I put on the ring and became invisible. No one noticed. OJJJ stood inert, enthralled by the work he’d done on Horton’s knee, but the gun went on moving, jerking back and forth, shaking in tensed fingers, not firing for now. Someone chanted
shit, shit, shit
. I moved to OJJJ and in the great act of physical courage to that point in my life kneed him in the balls and twisted the gun from his hand—he doubled and vomited so quickly it was as though I’d relieved him of the task of withholding the bile, as though vomiting had been his purpose here from the start.

The pistol was gulped into my invisibility for an instant, but it seared my hand, heated from the combustion of firing—it was a primitive thing, barely more than a nugget of steel and dynamite made for flaring fire in a certain direction, for giving out its jolt, and it had done its work and was a coal. It burned me and I dropped it. Only it wasn’t done. It fired once more as it cracked to the floor, then spun there to a stop in OJJJ’s splash of thin green puke. The third bullet found OJJJ’s neck. He gulped and flopped backward and grasped his neck as Horton had his knee, and as he gulped his body flopped and spasmed, and his mouth shaped words which likely didn’t exist. Or if they did he couldn’t say them. That bullet shut him up.

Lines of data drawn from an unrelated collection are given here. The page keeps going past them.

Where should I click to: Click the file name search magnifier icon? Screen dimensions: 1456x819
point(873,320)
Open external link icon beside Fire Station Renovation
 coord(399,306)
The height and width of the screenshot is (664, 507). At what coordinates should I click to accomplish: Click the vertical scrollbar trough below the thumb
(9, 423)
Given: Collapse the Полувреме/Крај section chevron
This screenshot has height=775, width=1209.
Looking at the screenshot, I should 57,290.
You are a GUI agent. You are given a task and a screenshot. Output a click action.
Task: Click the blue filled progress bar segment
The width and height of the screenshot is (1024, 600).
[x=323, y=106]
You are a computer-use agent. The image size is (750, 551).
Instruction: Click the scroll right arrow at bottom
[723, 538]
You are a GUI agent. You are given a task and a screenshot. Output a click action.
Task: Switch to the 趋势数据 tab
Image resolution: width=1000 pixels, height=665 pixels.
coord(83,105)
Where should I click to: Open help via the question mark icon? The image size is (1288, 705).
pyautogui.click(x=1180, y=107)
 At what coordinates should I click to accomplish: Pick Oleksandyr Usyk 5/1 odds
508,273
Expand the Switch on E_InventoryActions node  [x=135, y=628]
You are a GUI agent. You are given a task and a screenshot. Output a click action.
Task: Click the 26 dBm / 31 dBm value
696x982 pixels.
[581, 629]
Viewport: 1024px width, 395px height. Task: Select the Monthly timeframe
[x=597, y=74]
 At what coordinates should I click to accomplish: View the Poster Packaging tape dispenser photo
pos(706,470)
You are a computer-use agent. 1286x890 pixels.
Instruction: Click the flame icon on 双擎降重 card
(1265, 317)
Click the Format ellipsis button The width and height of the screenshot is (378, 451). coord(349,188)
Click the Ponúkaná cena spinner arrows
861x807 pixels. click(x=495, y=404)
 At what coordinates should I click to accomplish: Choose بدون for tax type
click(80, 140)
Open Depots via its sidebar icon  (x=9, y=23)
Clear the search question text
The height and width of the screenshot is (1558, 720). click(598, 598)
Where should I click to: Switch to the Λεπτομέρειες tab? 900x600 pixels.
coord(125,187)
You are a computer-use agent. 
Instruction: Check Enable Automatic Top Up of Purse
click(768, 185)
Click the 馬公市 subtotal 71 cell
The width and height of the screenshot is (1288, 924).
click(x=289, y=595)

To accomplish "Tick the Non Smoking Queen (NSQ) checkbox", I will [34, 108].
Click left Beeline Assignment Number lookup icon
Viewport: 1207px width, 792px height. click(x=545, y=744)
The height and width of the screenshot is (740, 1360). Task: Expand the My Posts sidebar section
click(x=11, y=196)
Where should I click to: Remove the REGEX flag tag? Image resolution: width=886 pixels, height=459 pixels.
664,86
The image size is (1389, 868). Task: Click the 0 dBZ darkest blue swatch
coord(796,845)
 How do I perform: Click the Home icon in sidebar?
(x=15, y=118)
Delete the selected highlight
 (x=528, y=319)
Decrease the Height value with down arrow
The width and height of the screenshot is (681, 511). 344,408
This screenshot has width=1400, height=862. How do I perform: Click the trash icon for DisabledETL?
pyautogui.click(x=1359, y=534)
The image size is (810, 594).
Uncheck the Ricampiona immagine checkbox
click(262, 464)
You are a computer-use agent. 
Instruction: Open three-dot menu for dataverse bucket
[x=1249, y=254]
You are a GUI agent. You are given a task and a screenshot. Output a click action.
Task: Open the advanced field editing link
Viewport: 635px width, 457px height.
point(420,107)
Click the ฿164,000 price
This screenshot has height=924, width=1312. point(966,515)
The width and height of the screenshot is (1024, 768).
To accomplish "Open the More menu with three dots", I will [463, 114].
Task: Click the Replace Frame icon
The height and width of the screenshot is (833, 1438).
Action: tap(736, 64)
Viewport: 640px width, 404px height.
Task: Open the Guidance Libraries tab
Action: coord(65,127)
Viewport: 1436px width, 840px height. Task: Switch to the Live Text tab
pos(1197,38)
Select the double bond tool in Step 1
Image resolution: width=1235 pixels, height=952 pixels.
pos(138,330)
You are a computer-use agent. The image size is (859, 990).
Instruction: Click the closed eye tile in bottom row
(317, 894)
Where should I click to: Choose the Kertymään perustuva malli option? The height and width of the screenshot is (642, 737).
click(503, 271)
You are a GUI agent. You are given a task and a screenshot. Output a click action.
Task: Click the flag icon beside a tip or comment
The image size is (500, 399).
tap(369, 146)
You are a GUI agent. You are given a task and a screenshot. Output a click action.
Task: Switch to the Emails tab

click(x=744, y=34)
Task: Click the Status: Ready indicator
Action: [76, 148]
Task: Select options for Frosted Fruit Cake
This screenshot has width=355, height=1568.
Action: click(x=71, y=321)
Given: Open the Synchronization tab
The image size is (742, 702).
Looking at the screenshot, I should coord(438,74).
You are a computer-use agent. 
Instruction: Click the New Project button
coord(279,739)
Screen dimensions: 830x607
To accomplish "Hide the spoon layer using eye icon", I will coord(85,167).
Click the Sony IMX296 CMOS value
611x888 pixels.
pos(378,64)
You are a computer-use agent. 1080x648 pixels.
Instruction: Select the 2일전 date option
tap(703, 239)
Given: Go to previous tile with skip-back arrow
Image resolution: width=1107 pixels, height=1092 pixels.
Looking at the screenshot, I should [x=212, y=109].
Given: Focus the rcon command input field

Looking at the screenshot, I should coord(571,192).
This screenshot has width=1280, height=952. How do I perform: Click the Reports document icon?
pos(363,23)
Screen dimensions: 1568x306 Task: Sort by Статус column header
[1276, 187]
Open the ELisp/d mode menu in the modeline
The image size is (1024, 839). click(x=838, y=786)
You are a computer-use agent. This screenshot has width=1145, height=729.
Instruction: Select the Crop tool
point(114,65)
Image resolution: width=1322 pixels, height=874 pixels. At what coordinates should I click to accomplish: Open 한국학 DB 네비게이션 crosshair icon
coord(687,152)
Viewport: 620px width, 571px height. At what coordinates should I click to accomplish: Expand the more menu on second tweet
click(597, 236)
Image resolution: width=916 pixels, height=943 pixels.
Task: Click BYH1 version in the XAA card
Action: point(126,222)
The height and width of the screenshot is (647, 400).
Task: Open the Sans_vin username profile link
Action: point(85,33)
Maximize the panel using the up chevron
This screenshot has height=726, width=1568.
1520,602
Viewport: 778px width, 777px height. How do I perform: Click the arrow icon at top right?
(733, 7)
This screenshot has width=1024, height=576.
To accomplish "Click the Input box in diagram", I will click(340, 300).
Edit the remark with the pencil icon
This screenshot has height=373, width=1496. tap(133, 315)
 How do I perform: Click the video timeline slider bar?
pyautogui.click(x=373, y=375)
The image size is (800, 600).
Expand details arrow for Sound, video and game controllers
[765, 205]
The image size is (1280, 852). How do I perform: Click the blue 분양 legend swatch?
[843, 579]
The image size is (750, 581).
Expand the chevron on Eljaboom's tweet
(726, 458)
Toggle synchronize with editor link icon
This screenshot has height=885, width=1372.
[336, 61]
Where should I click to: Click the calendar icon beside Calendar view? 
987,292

Me, I ran, I booked. I was ten or twelve blocks down Shattuck, past whining sirens, when I smashed face-first into the shoulder of a tall black woman who’d lurched into my path and realized that the series of magnificent collisions I’d barely avoided were the fault of my invisibility. She was twisted around by the impact, and I staggered and nearly fell. As I recovered I wriggled the ring into my palm. When the woman spotted me she swung out in instinctive anger the blow and boxed me in the eye with a heavy jeweled ring, which served nicely as brass knuckles. “Watch where you’re going, child!” I couldn’t blame her and couldn’t explain, only rasp bewilderment. I put my hand to my eye and ran again, Doily’s ring in my pocket now. The sparrow on the hilltop had borne a message for me, if only I’d listened: nature, or at least birds and women, abhorred the invisible man.

 

Orthan Jamaal Jonas Jackson survived. His and Horton Cantrell’s stable condition at Herrick Hospital’s intensive care unit was reported on the city page of the
Oakland Tribune
the next morning. The item, headed
TWO WOUNDED IN NORTH OAKLAND
, included a tantalizing note that the police were searching for a white gunman. Both victims were familiar to the police, bore a record of detainments and, in Cantrell’s case, a conviction and suspended sentence for narcotics possession. Neither faced charges in the current investigation. The item was perfunctory, giving no sense of the architecture of the incident, the fact that Cantrell and Jackson had begun as foes before being wounded by the same weapon. It wasn’t, probably, the most compelling of stories. The milieu was familiar, drugs and guns, and had it ended there the eyes of the world might have remained glazed over.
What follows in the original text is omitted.